Sentiment Analysis in R
Sentiment analysis assigns emotional scores to text, revealing whether opinions are positive, negative, or neutral. This tutorial covers lexicon-based sentiment analysis using the tidytext package, the most common approach for getting started with text emotion classification in R.
Prerequisites
You should be familiar with tidytext basics—tokenization, stop word removal, and word frequency analysis. If you need a refresher, work through the Tidytext Basics tutorial first.
Sentiment Lexicons
The tidytext package provides several sentiment lexicons. Each word receives a score indicating its emotional tone.

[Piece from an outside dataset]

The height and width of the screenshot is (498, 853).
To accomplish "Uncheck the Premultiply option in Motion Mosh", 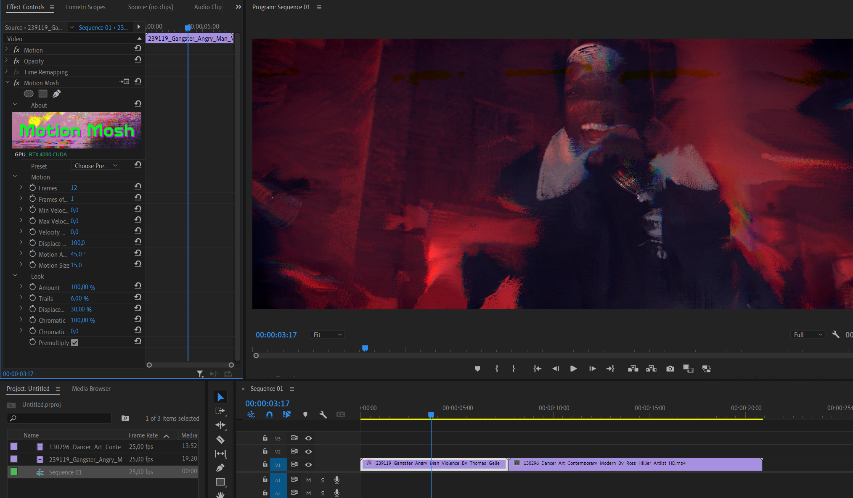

Getting Started with Lexicons
library(tidytext)
library(tidyverse)
# View available sentiment lexicons
get_sentiments()
# Load the AFINN lexicon (scores from -5 to +5)
afinn <- get_sentiments("afinn")
# Load the bing lexicon (binary positive/negative)

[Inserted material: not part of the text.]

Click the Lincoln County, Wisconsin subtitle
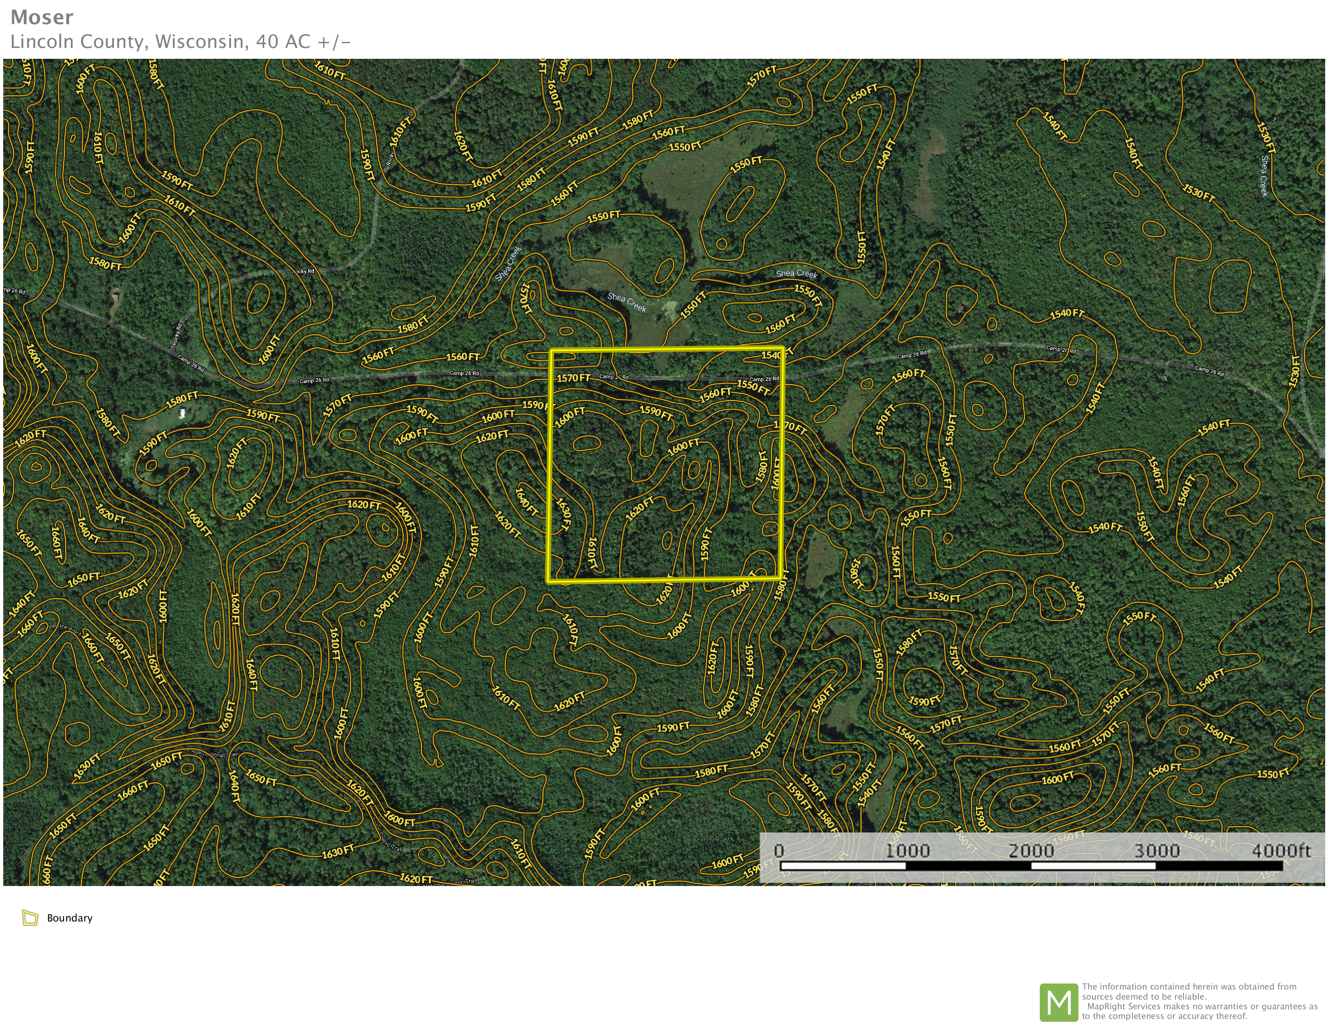pyautogui.click(x=180, y=41)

bing <- get_sentiments("bing")
# Load the nrc lexicon (emotions)
nrc <- get_sentiments("nrc")
Understanding Lexicon Structure
Each lexicon structures sentiment differently:
# AFINN: numeric scores
afinn %>%
head(10)
# # A tibble: 10 × 2
# word value
# 1 abandom -2
# 2 abbreviate -2
# 3 abdicate -2
# Bing: binary classification
bing %>%
head(10)
# # A tibble: 10 × 2
# word sentiment
# 1 2-faced negative
# 2 2-faces negative
# NRC: multiple emotions
nrc %>%
distinct(sentiment)
# # A tibble: 10 × 1
# sentiment
# 1 anger
# 2 anticipation
# 3 disgust
# 4 fear
# 5 joy
# 6 sadness
# 7 surprise
# 8 trust
# 9 positive
# 10 negative
Basic Sentiment Analysis Workflow
The core workflow joins sentiment scores to your tokenized text:
# Start with tokenized text
text_data <- tibble(
id = 1:3,
text = c(
"I love this product, it is amazing and wonderful!",
"This is terrible, I hate it and would not recommend.",
"The product works as expected, nothing special."
)
)
# Tokenize
tidy_text <- text_data %>%
unnest_tokens(word, text)
# Join with sentiment lexicon
tidy_text %>%
inner_join(bing, by = "word")
This gives you sentiment labels for each word.
Sentiment Scoring Methods
Method 1: AFINN Scores
AFINN provides numeric scores—the most intuitive for overall sentiment:
# Calculate sentiment score per document
sentiment_scores <- tidy_text %>%
inner_join(afinn, by = "word") %>%
group_by(id) %>%
summarise(
sentiment_score = sum(value),
word_count = n()
)
print(sentiment_scores)
Method 2: Bing Binary Classification
Use bing for simple positive/negative counts:
sentiment_counts <- tidy_text %>%
inner_join(bing, by = "word") %>%
count(id, sentiment) %>%
spread(sentiment, n, fill = 0) %>%
mutate(
net_sentiment = positive - negative,
total_sentiment_words = positive + negative
)
print(sentiment_counts)
Method 3: NRC Emotion Categories
NRC lets you analyze specific emotions:
emotion_counts <- tidy_text %>%
inner_join(nrc, by = "word") %>%
count(id, sentiment) %>%
filter(!sentiment %in% c("positive", "negative"))
print(emotion_counts)
Practical Example: Movie Reviews
Let us apply these concepts to a real dataset:
library(janeaustenr)
# Get text from Pride and Prejudice
text <- austen_books() %>%
filter(book == "Pride & Prejudice") %>%
mutate(linenumber = row_number()) %>%
unnest_tokens(word, text) %>%
filter(!word %in% stop_words$word)
# Calculate sentiment over the book
sentiment_by_section <- text %>%
inner_join(afinn, by = "word") %>%
mutate(
section = floor(linenumber / 80)
) %>%
group_by(section) %>%
summarise(
score = sum(value),
words = n()
)
print(sentiment_by_section)
Visualizing Sentiment Trends
Visualizations reveal emotional arcs in text:
library(ggplot2)
# Plot sentiment over the narrative
ggplot(sentiment_by_section, aes(section, score)) +
geom_col(fill = ifelse(sentiment_by_section$score > 0, "steelblue", "coral")) +
labs(
x = "Section of Book",
y = "Sentiment Score",
title = "Emotional Arc in Pride and Prejudice"
) +
theme_minimal()
Comparing Sentiments Between Texts
Compare sentiment across different sources:
# Compare two books
books <- austen_books() %>%
filter(book %in% c("Pride & Prejudice", "Emma"))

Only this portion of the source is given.